==== GIVEN RECORDS
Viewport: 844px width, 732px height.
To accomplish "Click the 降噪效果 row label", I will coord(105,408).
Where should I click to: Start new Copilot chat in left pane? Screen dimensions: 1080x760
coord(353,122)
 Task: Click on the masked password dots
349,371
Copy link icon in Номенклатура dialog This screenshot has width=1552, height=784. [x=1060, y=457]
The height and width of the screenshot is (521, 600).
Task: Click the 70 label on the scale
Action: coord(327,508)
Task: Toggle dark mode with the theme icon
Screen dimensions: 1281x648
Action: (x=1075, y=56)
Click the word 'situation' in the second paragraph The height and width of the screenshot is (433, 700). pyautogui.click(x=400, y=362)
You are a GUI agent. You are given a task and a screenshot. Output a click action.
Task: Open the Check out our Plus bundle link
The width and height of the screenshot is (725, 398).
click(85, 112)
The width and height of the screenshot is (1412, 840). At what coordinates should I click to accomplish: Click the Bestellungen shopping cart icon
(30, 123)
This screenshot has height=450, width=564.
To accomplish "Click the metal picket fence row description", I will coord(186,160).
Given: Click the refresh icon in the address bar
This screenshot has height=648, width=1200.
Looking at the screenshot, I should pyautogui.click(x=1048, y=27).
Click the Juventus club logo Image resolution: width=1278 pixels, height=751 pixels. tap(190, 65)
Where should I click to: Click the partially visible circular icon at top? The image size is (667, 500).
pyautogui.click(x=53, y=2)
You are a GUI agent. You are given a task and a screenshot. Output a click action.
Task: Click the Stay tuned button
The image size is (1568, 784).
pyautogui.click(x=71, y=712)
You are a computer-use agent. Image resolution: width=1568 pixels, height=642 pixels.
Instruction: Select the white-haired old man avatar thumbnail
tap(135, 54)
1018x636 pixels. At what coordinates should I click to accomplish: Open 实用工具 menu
========
## PROMPT
Reproduce the material in full. Keep it identical to the original.

## TASK RESULT
Viewport: 844px width, 732px height.
To accomplish "Click the 降噪效果 row label", I will coord(105,408).
Where should I click to: Start new Copilot chat in left pane? Screen dimensions: 1080x760
coord(353,122)
 Task: Click on the masked password dots
349,371
Copy link icon in Номенклатура dialog This screenshot has width=1552, height=784. [x=1060, y=457]
The height and width of the screenshot is (521, 600).
Task: Click the 70 label on the scale
Action: coord(327,508)
Task: Toggle dark mode with the theme icon
Screen dimensions: 1281x648
Action: (x=1075, y=56)
Click the word 'situation' in the second paragraph The height and width of the screenshot is (433, 700). pyautogui.click(x=400, y=362)
You are a GUI agent. You are given a task and a screenshot. Output a click action.
Task: Open the Check out our Plus bundle link
The width and height of the screenshot is (725, 398).
click(85, 112)
The width and height of the screenshot is (1412, 840). At what coordinates should I click to accomplish: Click the Bestellungen shopping cart icon
(30, 123)
This screenshot has height=450, width=564.
To accomplish "Click the metal picket fence row description", I will coord(186,160).
Given: Click the refresh icon in the address bar
This screenshot has height=648, width=1200.
Looking at the screenshot, I should pyautogui.click(x=1048, y=27).
Click the Juventus club logo Image resolution: width=1278 pixels, height=751 pixels. tap(190, 65)
Where should I click to: Click the partially visible circular icon at top? The image size is (667, 500).
pyautogui.click(x=53, y=2)
You are a GUI agent. You are given a task and a screenshot. Output a click action.
Task: Click the Stay tuned button
The image size is (1568, 784).
pyautogui.click(x=71, y=712)
You are a computer-use agent. Image resolution: width=1568 pixels, height=642 pixels.
Instruction: Select the white-haired old man avatar thumbnail
tap(135, 54)
1018x636 pixels. At what coordinates should I click to accomplish: Open 实用工具 menu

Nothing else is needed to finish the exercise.